● **TASK SET**:
A - Answer these questions from the article on enzyme-coated protocells:
(i) Which university is the research team from?
(ii) In the illustration, what color are the enzymes attached to the protocells?
(iii) What is the name of the process by which the protocells move in response to chemical signals?
B - Carry the article on enzyme-coated protocells forward, starting after its last sentence.

● **SUPPLIED TEXT**:
• • •

A study has shown that using certain enzymes on liposomes could be an effective form of directed drug delivery.

Researchers have developed a potential form of drug delivery that allows synthetic protocells to be directed towards or away from chemical signals.

According to the team, from Penn State, US, their system could be used to specifically target locations in the body with medicine.

“The futuristic vision is to have drugs delivered by tiny ‘bots’ that can transport the drug to the specific location where it is needed,” said Ayusman Sen, Professor of Chemistry at Penn State and lead researcher. “Currently, if you take an antibiotic for an infection in your leg, it diffuses throughout your entire body. So, you have to take a higher dose in order to get enough of the antibiotic to your leg where it is needed. If we can control the directional movement of a drug-delivery system, we not only reduce the amount of the drug required but also can increase its speed of delivery.”

Tunable chemotaxis of enzyme-coated protocells could lead to precision drug delivery. Illustration of protocells, called liposomes, that have enzymes (green) attached to their external surface moving through a microfluidic device. Depending on the enzyme, protocells can be made to move toward or away from gradients of chemical signals (grey dots)
(credit: Ambika Somasundar, Penn State).

The researchers developed their technology by coating the surface of the protocells with enzymes, giving them control over their direction of movement.

Chemical signals coming from the site of infection are recognised by the protocells, allowing them to move in a process called chemotaxis. Previous studies have demonstrated that enzymes conduct chemotactic movement; the reactions they catalyse produce energy which can then be utilised, but no studies had shown how to use chemotaxis negatively until the current research.

• • •

● **ENTRIES SUPPLIED**:
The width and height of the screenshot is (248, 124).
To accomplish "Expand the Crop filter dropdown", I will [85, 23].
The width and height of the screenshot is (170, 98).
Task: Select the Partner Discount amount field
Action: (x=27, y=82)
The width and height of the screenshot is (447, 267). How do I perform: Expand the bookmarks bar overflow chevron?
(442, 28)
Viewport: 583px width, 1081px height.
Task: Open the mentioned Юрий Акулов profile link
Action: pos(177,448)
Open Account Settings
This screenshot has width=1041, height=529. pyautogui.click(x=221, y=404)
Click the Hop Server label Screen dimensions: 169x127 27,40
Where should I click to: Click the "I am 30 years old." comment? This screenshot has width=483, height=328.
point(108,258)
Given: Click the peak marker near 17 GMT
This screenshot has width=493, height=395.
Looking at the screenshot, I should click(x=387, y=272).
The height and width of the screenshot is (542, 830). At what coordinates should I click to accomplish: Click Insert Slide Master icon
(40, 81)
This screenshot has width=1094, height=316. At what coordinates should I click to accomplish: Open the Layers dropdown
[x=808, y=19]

• • •

● **PER-TASK ANSWERS**:
A -
(i) Penn State, US
(ii) Green
(iii) Chemotaxis

B -
To make the protocells, the team used tiny sacs called liposomes which are comparable to natural cells. The enzymes were then attached catalase, urease and ATPase enzymes to the outer layer of these liposomes.

These were placed in a microfluidic device that maintained a gradient of either the enzyme’s reactant or its products. The researchers used this to measure the movement of the liposomes towards or away from specific chemicals.

The catalase-coated protocells moved towards their reactant, but the urease-coated protocells moved away. The ATPase protocells were able to move both towards and away from the reactant, depending on the concentration.

“To effectively deliver drugs, you need two things: the ability to carry the drug and the ability to precisely control movement,” said Sen. “The interior of the protocells that we use can be filled with a payload and we are now getting closer to finely controlling their movement.”

The findings were published in Nature Nanotechnology.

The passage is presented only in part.